Everyone handles change in a different way. Some people embrace it, and find the best in their new situation. On the other hand, others hate change to their routine and find everything about it negative. As adults, we learn to get a handle on our emotions when change is occurring in our lives. However, imagine being a child going through the moving process. Your things are being boxed up, You’re going back and forth from Chicago moving and storage companies, the new house, and the old one, and you are being taken out of your comfort zone daily. This commonly causes children to react negatively, and they start acting out and doing things they don’t normally do. How can you help your child adapt during a changing situation like moving?
Explain What is Going On
Sit down with your child before the big move. Explain where you are going, and why you are going there. If your child sees the big picture, it may help him or her understand that moving isn’t a terrible thing, but instead can be the start of some great beginnings.

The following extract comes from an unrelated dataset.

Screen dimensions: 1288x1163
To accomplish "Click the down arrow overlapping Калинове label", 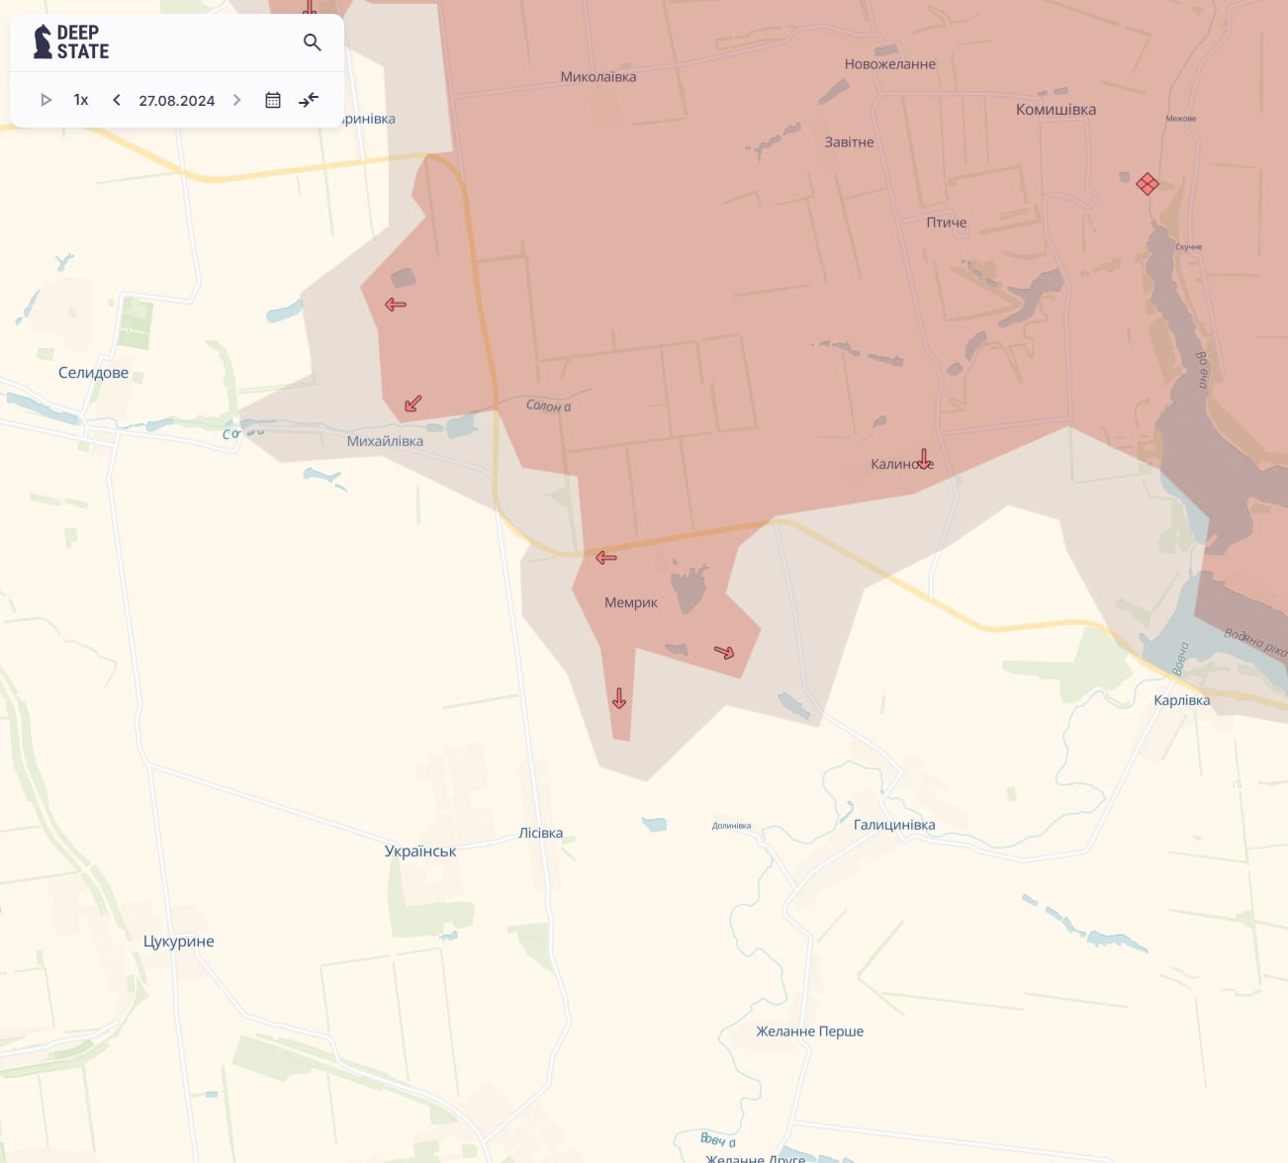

Let Your Child be a Part of the Plans
A child’s view on moving can be very traumatizing. Their entire world is changing around them and it is completely out of their control. If you let your child have a little bit of control, it will help them adjust better. This is not to say you should let your child make any of the really big decisions, however, if you let your child in on some of the little decisions, it can mean a lot more than you think. Let your child pick which box to put which toys in when packing or visiting your Midwest Moving & Storage Inc unit, or let them choose the paint color in his or her brand new bedroom. These little things can make a world of difference.
Keep Things Positive
When the waterworks start, just remember to keep things positive. Saying things like, “I know you are sad about leaving your friends, but guess what? There is a fun park just up the road from our new house that you will get to play at,” or, “I know it’s sad to leave our house, but at the new house you will have your very own room! How neat is that?” Keeping things positive will help your child. If you are calm, they are likely to remain calm too.
Remember not to get frustrated with your child during this time. It’s just as hard for them as it is for you. Keep your head up and stay positive. It will help your child adapt to this new life change!